Maximising reach, meanwhile, requires more than a single content creation tool provided in isolation. Take-up depends on a variety of entry levels, says Dan Efergen, digital creative director at production company Aardman, which is working with the Tate Gallery to produce a 20-minute film drawn entirely by 5-11-year-olds.
“You need a strong proposition, ideally with varying entry levels according to the skills required and children’s creative ability,” he says. “Another challenge, especially when you want to encourage children to be creative collaboratively in the digital space, is relinquishing enough control so they’re free to create without compromising the structure you need to get things done.”
Pre-production on Tate Movie will begin with in-school workshops for children to agree the storyline. Production development and content creation will then switch online. Aardman is creating a virtual studio peopled by avatars of the production team to act as a conduit between the professional filmmakers and kids as each stage of the collaborative process unfolds. With a million children due to be involved, the £3m project will be the highest profile example yet of CCC when it’s released in 2012.
Case study: Lego opens a universe of creativity
Ask anyone which organisation best engages kids by enabling their digital creativity and one name comes up repeatedly: Lego. It’s hardly surprising, then, that expectations are high ahead of its most complex and sophisticated product launch so far, Lego Universe.
This will allow players of all ages to create characters and worlds, either by tailoring existing Lego themes or devising their own, then accomplish in-game tasks either independently or co-operatively.
Premiered at last week’s CES in Las Vegas and launching mid-2010, Lego Universe is more than a massive multiplayer online game. It’s also a virtual playroom where children can share creations, as they do when playing with plastic bricks at home.
“Kids want a play space they can invite their friends to, where they can create things together and brag among their peers,” says Mark William Hansen, business development director for Lego Universe. “The idea isn’t to replace the physical brick with digital - the physical play experience and demand for that remains incredibly strong. What we hope is, by offering children a new way to build and play with Lego together, the physical will feed into the digital and vice versa.”
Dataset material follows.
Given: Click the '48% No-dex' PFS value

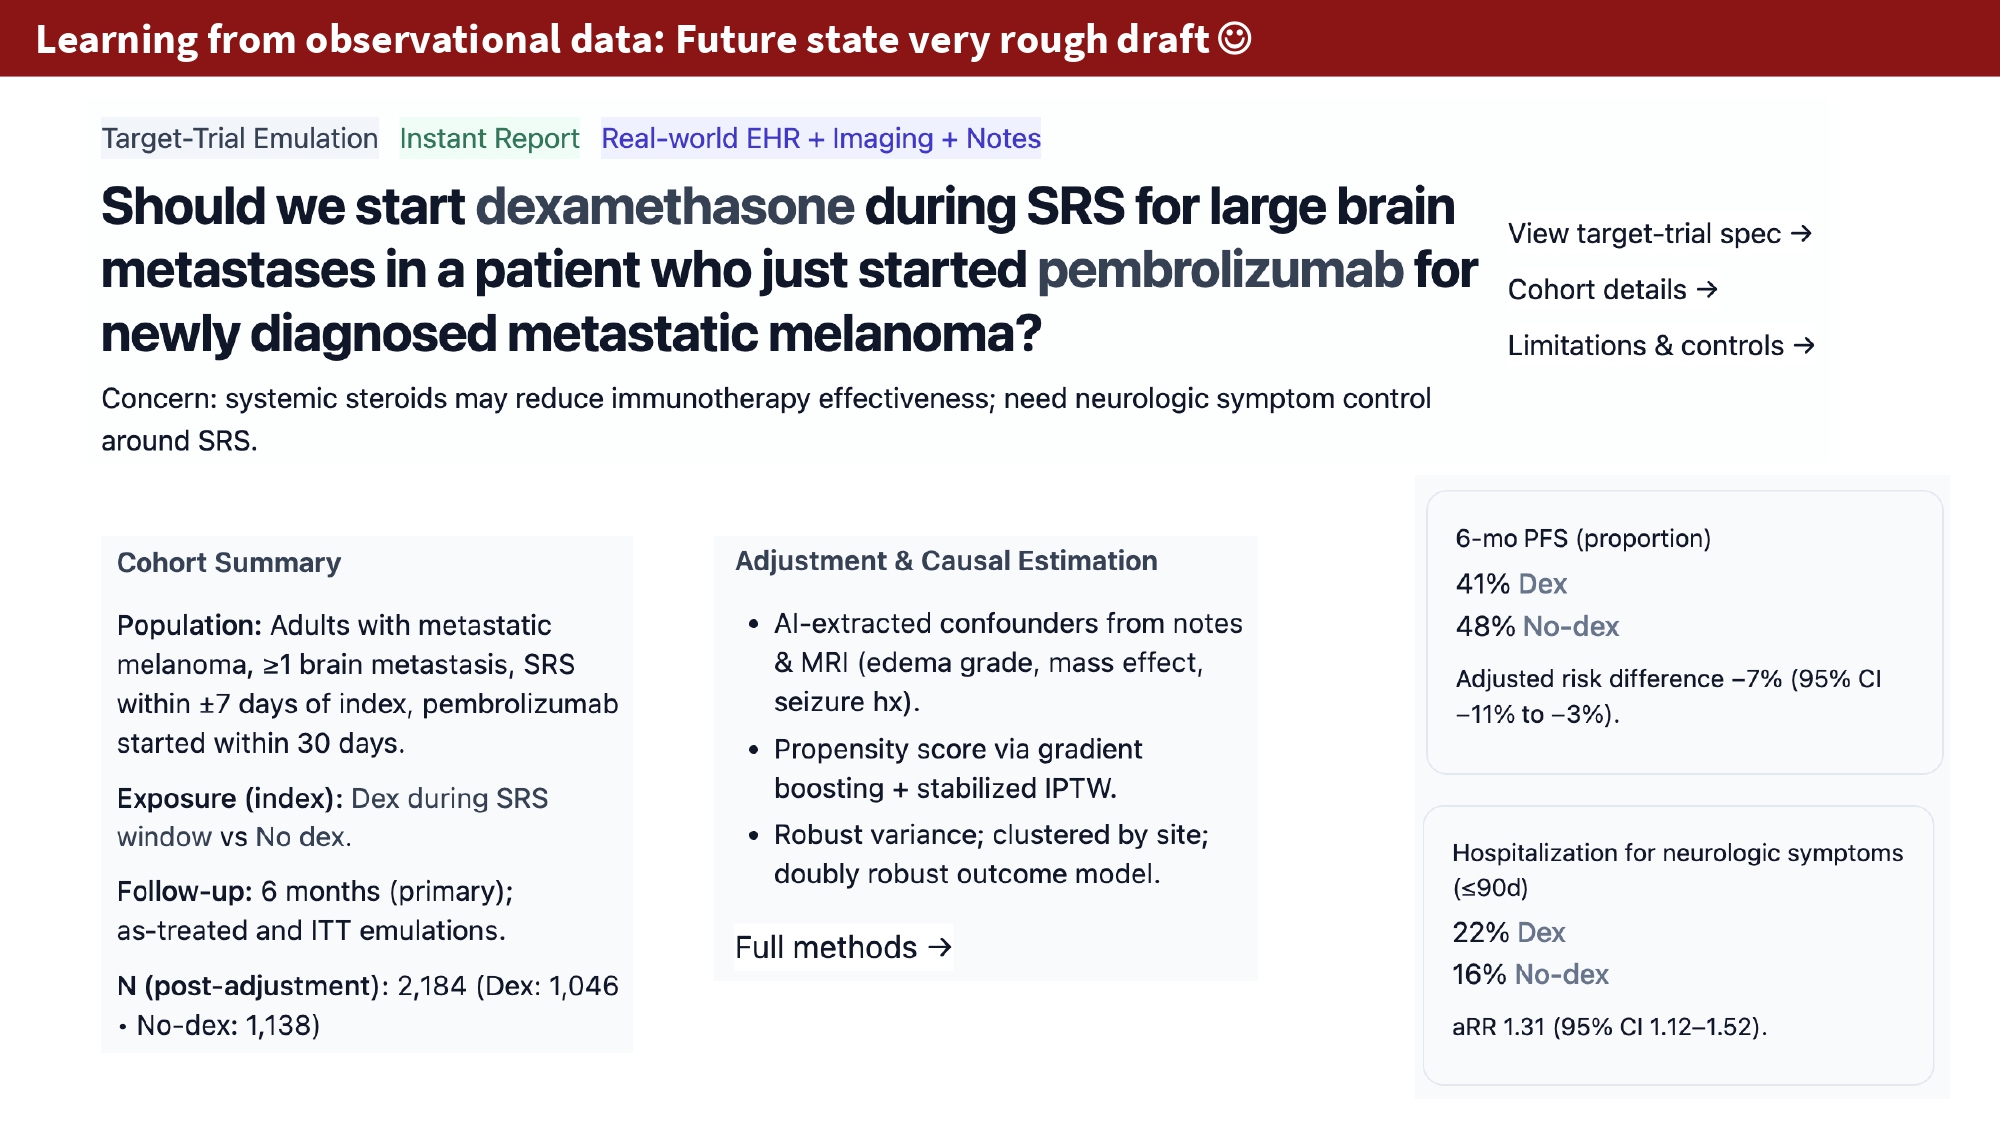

Creative play will be enabled in a variety of ways. At its most basic, children will be able to create characters and preset models to build and move around different worlds, either predetermined by Lego or of their own making. However, they will also be able to create models from scratch both online and offline and put them into Lego Universe using existing tools such as Lego Digital Designer (its virtual building software) and Lego Designed by Me (its customisation service offering personalised boxes of bricks to make physical models of a user’s idea conceived digitally).
Filmmaking tools will be introduced as one of an ongoing series of additions and enhancements after launch. Game creation tools will also feature, so users can play preset Lego Universe challenges or create their own. “Children will have the option to keep the worlds they create private or publish them to other players, with all user-generated content moderated,” Hansen says.
“At the moment, Lego Universe is a grand vision. But the fact is we don’t yet know what consumers will do with it once it’s launched. It’s our idea today, but 90 days after it goes live it could become very different and we might have to adapt it in ways we can’t yet know.”